«Поняв же, что не "Коммунистический Манифест", а НКВД плюс анархо-монархо-троцкистский блок это и есть советская власть, мы поняли сразу всё и капитулировали без боя. Вместо светлых вершин коммунизма в нас вошло желание выжить, и не здесь, в немецких шталагах, а под водительством Сталина мы успели твёрдо усвоить, что жизнь – только отпуск у смерти, а свобода – отпуск из лагеря. Каждому из нас хотелось погулять в отпуску подольше, и мы готовы были говорить, что угодно, и работать на любой работе, круглое катать и плоское таскать, вывозить вручную балоны, прославлять великого Сталина переводить брошюры об иудобольшевизме, набивать снаряды для гитлеровской армии, служить в полиции и доносить друг на друга, лишь бы продлить свой отпуск у смерти, а по возможности, и из лагеря».

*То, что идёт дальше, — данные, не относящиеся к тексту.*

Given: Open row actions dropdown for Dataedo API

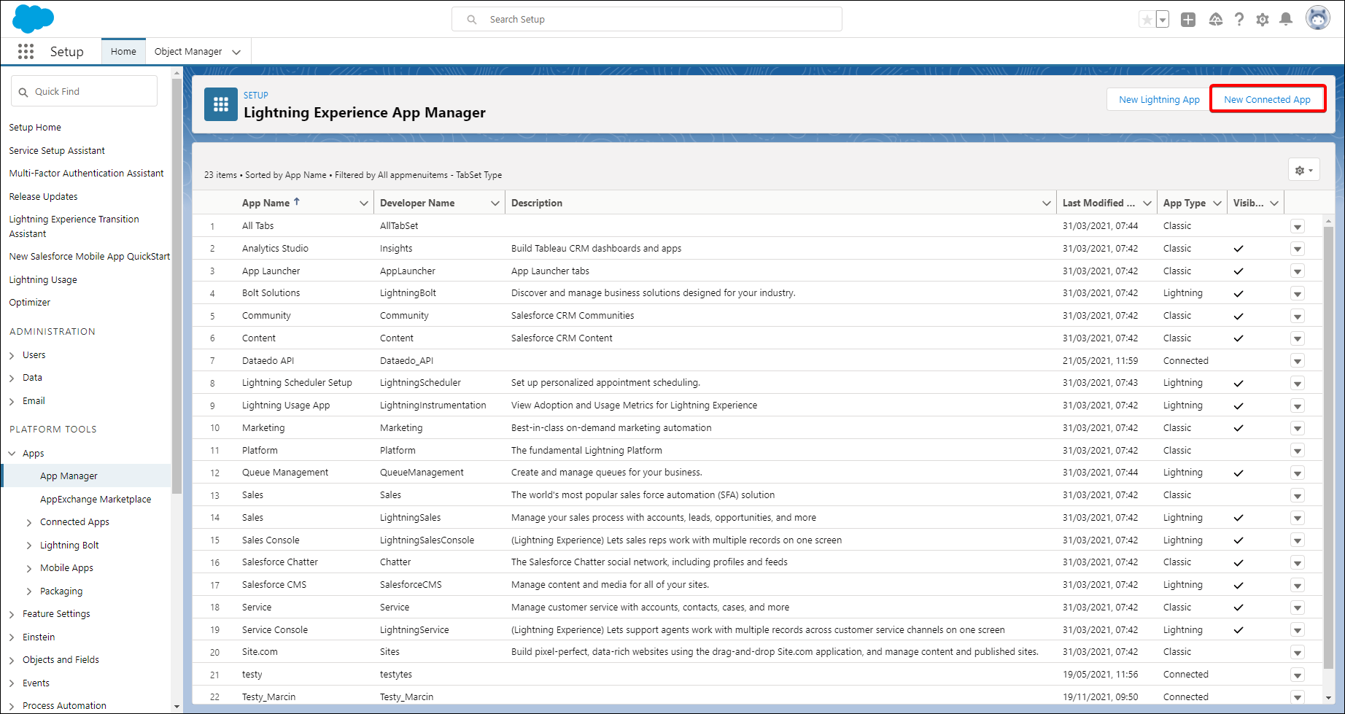Looking at the screenshot, I should click(x=1297, y=361).
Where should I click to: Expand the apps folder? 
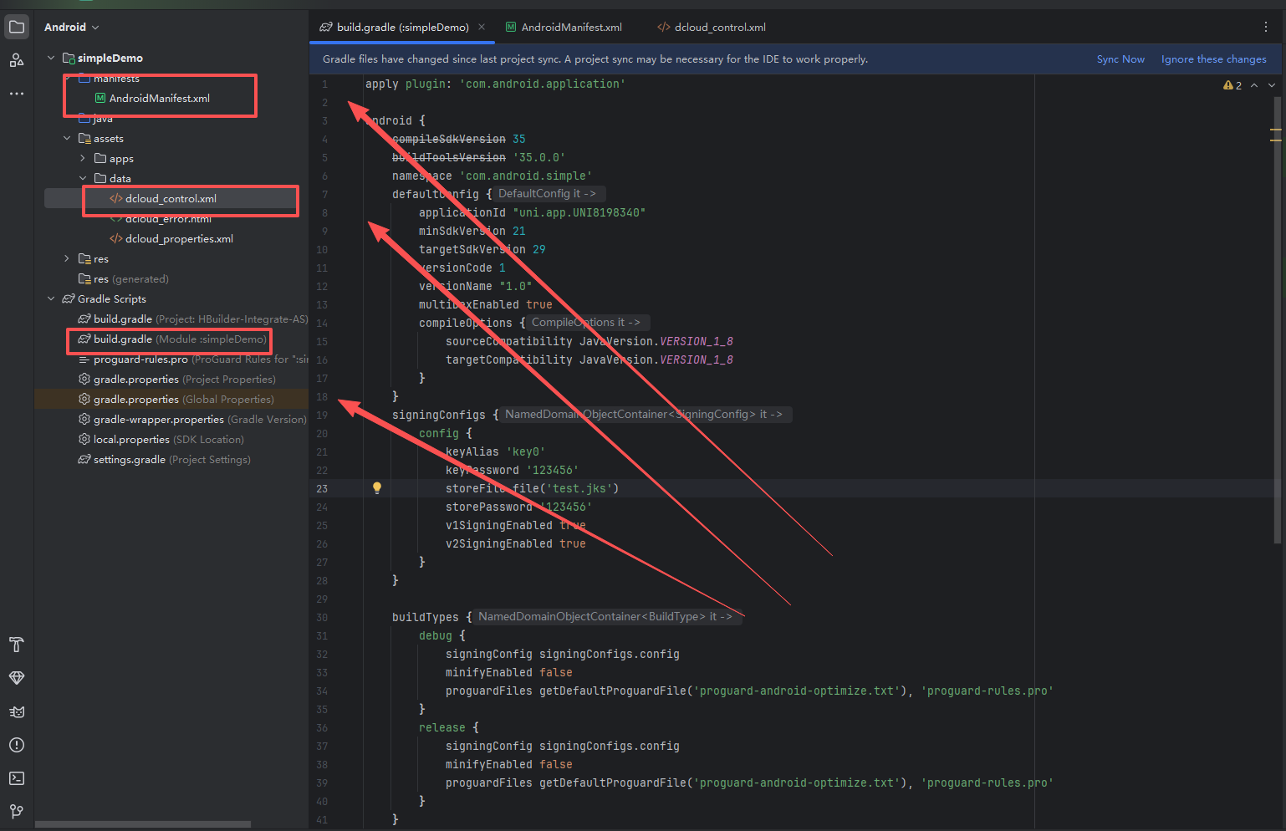(x=83, y=159)
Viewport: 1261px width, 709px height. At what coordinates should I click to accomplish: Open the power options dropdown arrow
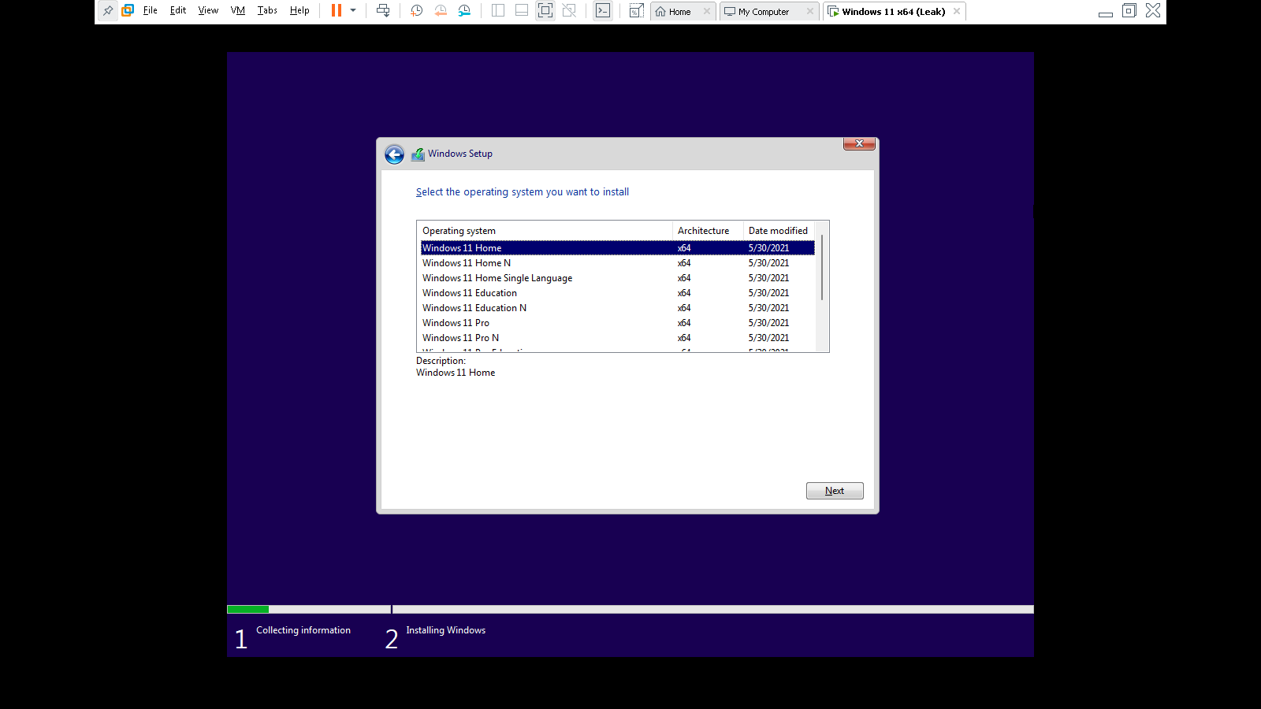click(353, 11)
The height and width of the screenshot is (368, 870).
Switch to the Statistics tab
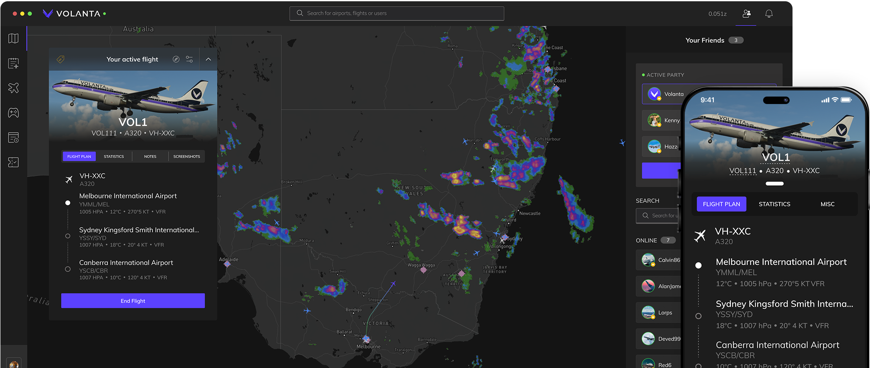click(114, 157)

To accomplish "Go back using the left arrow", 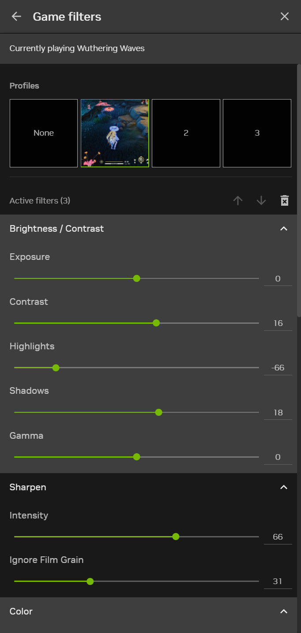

День летнего солнцестояния 1941 года, расколовший XX век на бесконечно далёкие друг от друга состояния до и после, неизбежно превращается в объект сухих исследований. Дата 2 2 июня постепенно принимает характер события, связанного с жизнью конкретного социума в контексте определённой исторической реальности. И с каждым новым десятилетием, отдаляющим нас от календарного начала германского вторжения, мы убеждаемся в том, насколько радикально меняется общество и его отношение к самой страшной войне в истории человечества. Не будет большим преувеличением заметить, что после распада СССР и формального крушения власти, самоназвавшейся советской, необратимо нарушилась преемственность поколений в традиционном восприятии дат 22 июня и 9 мая.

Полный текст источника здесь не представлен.